Multi-Region Active-Active Writes

Multi-Region Active-Active Writes — Sub-100ms Global Sync

Crate: heliosdb-cluster/crates/active-active (50+ tests, production), heliosdb-cluster/crates/multiregion (architecture-complete, example stubbed pending API) Status: Active-active engine production; full multi-region setup-script example marked “requires API methods not yet implemented” in source — see Section 10. ARR: $60M-$100M (per audit)

UVP

Postgres replication is single-leader. Spanner is closed-source. CockroachDB and YugabyteDB are leader-per-range. HeliosDB Full ships the first PostgreSQL-compatible database with true active-active writes — write to any region, read from any region, with strong, causal, eventual, or session consistency you pick per workload. Cross-region latency lands at ~100ms strong / ~10ms eventual on a 3-region setup, with last-write-wins / first-write-wins / region-priority conflict resolution baked in. The same SQL, three regions, no leader pinning.

Prerequisites

A working 3-node Raft cluster — see raft-setup.md.
Three regions (anything tagged RegionId(0..n) — typically AWS regions, Azure zones, or GCP regions).
HeliosDB Full v7.x+ on every node.
About 30 minutes.

1. Two Layers, One Database

The Full edition has two cooperating multi-region subsystems, both inside heliosdb-cluster/crates:

Layer	Crate	Job
Active-active write engine	`active-active`	per-row writes, version vectors, conflict resolution, partition tolerance
Multi-region cluster manager	`multiregion`	region topology, WAL streaming, global 2PC, query routing, health monitor

The active-active engine is what makes “write anywhere” actually work. The multiregion cluster manager is what wires regions together. They are designed to be used together.

2. Pick a Consistency Model

Per the active-active README, four are supported:

Model	Latency (3 regions)	Use case
`Strong` (2PC linearizable)	~100ms	financial transactions, inventory
`Eventual` (async replication)	~10ms	social feeds, analytics, logs
`Causal` (preserves causality)	~50ms	comment threads, workflows
`Session` (read-your-writes)	~40ms	user sessions, shopping carts

You pick this per ActiveActiveManager, not per query — choose based on the dominant workload.

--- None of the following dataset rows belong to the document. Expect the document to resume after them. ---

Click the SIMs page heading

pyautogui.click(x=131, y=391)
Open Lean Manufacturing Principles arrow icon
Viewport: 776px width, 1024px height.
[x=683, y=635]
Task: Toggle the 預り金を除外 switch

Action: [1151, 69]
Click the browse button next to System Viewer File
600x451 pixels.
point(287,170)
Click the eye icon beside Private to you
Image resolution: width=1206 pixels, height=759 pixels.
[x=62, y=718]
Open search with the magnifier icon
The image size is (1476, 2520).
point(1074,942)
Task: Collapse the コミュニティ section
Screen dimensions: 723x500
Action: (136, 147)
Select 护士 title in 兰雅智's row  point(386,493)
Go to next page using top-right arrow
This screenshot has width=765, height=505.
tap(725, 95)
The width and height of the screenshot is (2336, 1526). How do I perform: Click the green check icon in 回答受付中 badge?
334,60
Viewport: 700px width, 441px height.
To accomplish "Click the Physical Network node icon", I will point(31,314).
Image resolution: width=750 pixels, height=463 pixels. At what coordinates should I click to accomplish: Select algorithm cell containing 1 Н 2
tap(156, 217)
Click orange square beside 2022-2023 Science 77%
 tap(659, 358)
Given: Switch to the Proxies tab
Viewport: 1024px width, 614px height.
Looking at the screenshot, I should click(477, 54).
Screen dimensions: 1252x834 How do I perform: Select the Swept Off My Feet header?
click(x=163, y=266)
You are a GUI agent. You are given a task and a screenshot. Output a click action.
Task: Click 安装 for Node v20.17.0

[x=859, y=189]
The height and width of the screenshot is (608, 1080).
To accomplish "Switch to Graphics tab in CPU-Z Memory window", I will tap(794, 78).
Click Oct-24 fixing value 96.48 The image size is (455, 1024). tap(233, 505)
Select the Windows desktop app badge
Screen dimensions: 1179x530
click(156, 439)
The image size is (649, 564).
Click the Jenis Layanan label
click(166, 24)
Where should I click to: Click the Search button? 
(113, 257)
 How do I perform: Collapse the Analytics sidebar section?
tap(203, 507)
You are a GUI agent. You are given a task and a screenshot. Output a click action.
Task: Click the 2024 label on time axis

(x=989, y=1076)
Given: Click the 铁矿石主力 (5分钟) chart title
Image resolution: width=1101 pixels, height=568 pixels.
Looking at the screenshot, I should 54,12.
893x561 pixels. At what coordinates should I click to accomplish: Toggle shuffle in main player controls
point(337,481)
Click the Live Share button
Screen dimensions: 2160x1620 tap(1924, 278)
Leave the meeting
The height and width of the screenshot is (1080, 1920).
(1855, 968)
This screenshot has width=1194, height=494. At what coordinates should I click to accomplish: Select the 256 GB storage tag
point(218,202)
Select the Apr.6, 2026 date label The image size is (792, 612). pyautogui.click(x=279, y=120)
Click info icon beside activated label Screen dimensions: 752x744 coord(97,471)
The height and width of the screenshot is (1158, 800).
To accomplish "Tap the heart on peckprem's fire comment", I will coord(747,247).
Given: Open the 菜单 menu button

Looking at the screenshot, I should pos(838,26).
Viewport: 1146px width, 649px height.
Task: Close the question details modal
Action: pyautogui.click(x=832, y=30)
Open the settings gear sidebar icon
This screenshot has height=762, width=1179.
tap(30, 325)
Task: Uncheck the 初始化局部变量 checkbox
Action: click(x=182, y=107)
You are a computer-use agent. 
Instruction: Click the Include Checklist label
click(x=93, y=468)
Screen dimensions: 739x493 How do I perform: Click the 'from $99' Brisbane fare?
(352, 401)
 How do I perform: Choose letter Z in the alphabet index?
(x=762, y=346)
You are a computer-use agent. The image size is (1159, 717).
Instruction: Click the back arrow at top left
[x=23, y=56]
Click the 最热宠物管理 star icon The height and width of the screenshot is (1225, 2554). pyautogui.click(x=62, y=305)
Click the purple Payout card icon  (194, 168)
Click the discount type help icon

3. Set Up the Active-Active Manager

use heliosdb_active_active::*;
use chrono::Utc;

#[tokio::main]
async fn main() -> Result<()> {
    let config = ActiveActiveConfig {
        consistency_model: ConsistencyModel::Strong,
        num_regions: 3,
        cross_region_timeout_ms: 100,
        ..Default::default()
    };

    let manager = ActiveActiveManager::new(config).await?;

    let request = WriteRequest {
        key: "user:1234".to_string(),
        value: b"user_data".to_vec(),
        version: VersionVector::new(),
        region: RegionId(0),
        timestamp: Utc::now(),
        causal_deps: None,
        session_id: None,
    };

    let response = manager.write(request).await?;
    println!("Write OK: {:?}", response);

    let metrics = manager.get_metrics().await;
    println!("Max latency: {}ms", metrics.max_latency_ms);
    Ok(())
}

Notes:

VersionVector::new() starts a fresh causality vector. The manager fills it in during commit.
region: RegionId(0) means “this write originated in region 0”.
cross_region_timeout_ms: 100 is the per-region wait. Strong consistency uses 2-phase commit and waits for all participants up to this timeout.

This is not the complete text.